Dies hat primär religiöse Gründe, weil gläubige Muslime Eingriffe in den von Gott bestimmten Lebensweg ablehnen. Eine Lösung dafür lautet Takaful, die islamische Versicherung. Das weltweite Volumen mit 4 Milliarden Dollar ist noch überschaubar. Aber dieses Segment wächst weiterhin mit einer Rate 20 von Prozent pro Jahr. Auch westliche Unternehmen entwickeln Takaful. Bis 2012 dürfte der Markt auf 8 Milliarden Dollar anschwellen. Die Zahl der Takaful-Anbieter stieg 2008 um 19 Prozent auf nunmehr 165 weltweit.


Ganz kurz für Laien: wie funktioniert Takaful?


Das Prinzip des Takaful ähnelt der von Gemeinschafts-Fonds wie Pensionskassen oder Betriebsrenten. Bei Takaful werden die eingezahlten Beiträge nur in Scharia-konforme Anlageklassen investiert. Aktien von Firmen, die etwa Alkohol oder Waffen herstellen, oder von konventionellen Banken scheiden aus. Die Letzteren, weil sie von den im Islam verbotenen Zinsen leben. Ausserdem werden die Beiträge ?gepoolt› und von einer Management-Gesellschaft namens Wakala verwaltet. Alle Versicherten zahlen zudem eine Sonderabgabe Ta?abaru, auf die im Schadensfall jeder solidarisch Anspruch hat. Dieses Konzept reicht 1400 Jahre zurück, als seefahrende arabische Kaufleute nach Indien und China reisten und in einen gemeinsamen Fonds einzahlten, von dem jeder Kaufmann im Schadensfall (Warenzerstörung beim Transport, Überfälle, Schiffverlust auf hoher See,..) profitierte.


Wieviele Versicherer konnten Sie schon nach Dubai ins DIFC locken?


Wir haben bislang 34 Versicherungsfirmen lizenziert, davon sind neun Rückversicherer.


Provokativ gefragt: gibt es überhaupt noch einen Grund sich im DIFC niederzulassen, wo der Immobilienmarkt in Dubai erstmals seit acht Jahren kriselt und in einigen Branchen Stellen abgebaut werden?
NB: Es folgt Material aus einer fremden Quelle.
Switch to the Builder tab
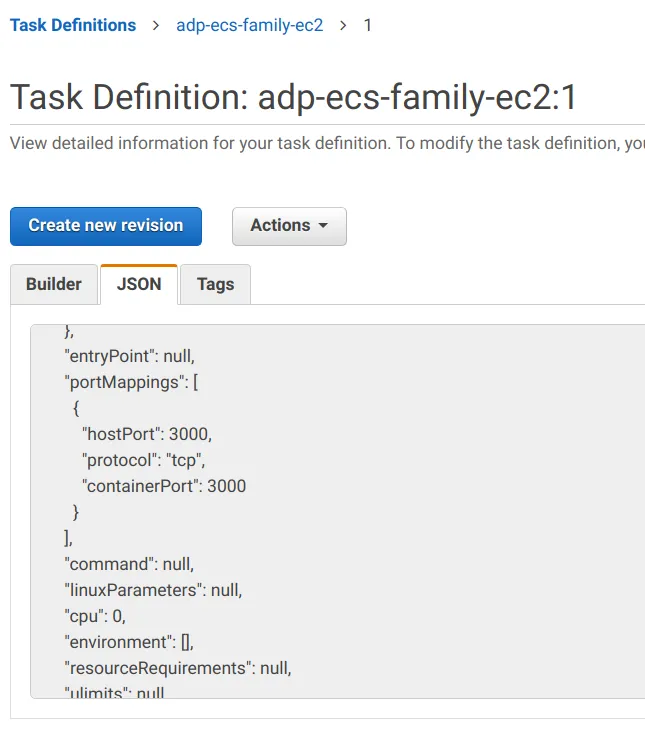This screenshot has height=733, width=645. pyautogui.click(x=54, y=284)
Ja, durchaus.  Das DIFC wurde als Katalyst für die Region entworfen. Um die Ansprüche der Kunden zu verstehen, müssen Sie in der Region vor Ort sein. Wealth creation ist auch ein wichtiger Faktor, und zwar nicht nur in den Golfstaaten, sondern auch in Südostasien, Indien und Nordafrika. Dies ist nicht die Zeit für risikoscheue Unternehmen, sondern für jene, die bereit sind, den Aufstieg der besagten Region zu begleiten. Krisen gehören zum Wirtschaftszyklus dazu. Das DIFC wurde 2004 eröffnet und plant für die nächsten zwei Jahrzehnte, nicht nur für die kommenden zwei Jahre.


Vielen Dank für das Gespräch.





Goerge Oommen stiess im April 2007 zum Leitungsgremium des Dubai International Financial Centre (DIFC) hinzu, dem Onshore-Finanzentrum in der Vereinigten Arabischen Emirate (VAE). Dort obliegt ihm das Management für das Segment Versicherer und Rückversicherer. Unter den namhaften Firmen, die sich im DIFC in diesem Segment angesiedelt haben sind u. a.  Allianz Re, AIG MEMSA oder die Zurich Financial Group. Der aus Malaysia stammende Oommen war lange Jahre Managing Director der Tata AIG Life Insurance Company in Indien und der AIG Lippo Life Insurance in Malaysia. Er ist Mitglied des Malaysian Institute of Chartered Accountants.